● Stated exercise:
Rewrite the lines from the one with "Viewport: 499px width, 247px height." up to and including the one with "pyautogui.click(x=1606, y=5)", and raise every click coordinate in the answers by 86. Leave everything else in those lines unchanged.

● Input:
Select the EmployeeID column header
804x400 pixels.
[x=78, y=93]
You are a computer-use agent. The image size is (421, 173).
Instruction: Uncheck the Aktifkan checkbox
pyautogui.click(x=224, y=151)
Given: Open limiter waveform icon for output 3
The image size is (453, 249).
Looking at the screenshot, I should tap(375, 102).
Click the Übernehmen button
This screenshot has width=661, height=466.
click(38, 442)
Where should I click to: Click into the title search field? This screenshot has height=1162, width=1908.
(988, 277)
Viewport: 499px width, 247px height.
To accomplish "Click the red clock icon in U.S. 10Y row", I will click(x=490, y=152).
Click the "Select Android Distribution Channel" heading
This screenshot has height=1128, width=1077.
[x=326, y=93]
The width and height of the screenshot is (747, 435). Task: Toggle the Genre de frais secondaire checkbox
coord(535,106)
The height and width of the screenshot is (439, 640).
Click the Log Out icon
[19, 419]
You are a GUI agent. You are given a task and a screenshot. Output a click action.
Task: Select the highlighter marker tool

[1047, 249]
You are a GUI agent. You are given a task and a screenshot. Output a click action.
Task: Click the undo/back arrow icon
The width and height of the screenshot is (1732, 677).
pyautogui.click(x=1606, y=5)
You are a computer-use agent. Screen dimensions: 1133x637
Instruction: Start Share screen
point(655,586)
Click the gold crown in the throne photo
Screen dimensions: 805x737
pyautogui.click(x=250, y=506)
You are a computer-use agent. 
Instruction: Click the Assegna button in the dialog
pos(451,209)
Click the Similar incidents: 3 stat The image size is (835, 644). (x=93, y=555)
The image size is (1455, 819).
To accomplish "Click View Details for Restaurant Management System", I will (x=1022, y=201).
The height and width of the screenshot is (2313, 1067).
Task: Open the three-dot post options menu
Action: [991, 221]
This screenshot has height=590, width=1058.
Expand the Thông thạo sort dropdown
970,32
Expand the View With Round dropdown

● Correct output:
Viewport: 499px width, 247px height.
To accomplish "Click the red clock icon in U.S. 10Y row", I will click(x=576, y=238).
Click the "Select Android Distribution Channel" heading
This screenshot has height=1128, width=1077.
[x=412, y=179]
The width and height of the screenshot is (747, 435). Task: Toggle the Genre de frais secondaire checkbox
coord(621,192)
The height and width of the screenshot is (439, 640).
Click the Log Out icon
[105, 505]
You are a GUI agent. You are given a task and a screenshot. Output a click action.
Task: Select the highlighter marker tool

[1133, 335]
You are a GUI agent. You are given a task and a screenshot. Output a click action.
Task: Click the undo/back arrow icon
The width and height of the screenshot is (1732, 677).
pyautogui.click(x=1692, y=91)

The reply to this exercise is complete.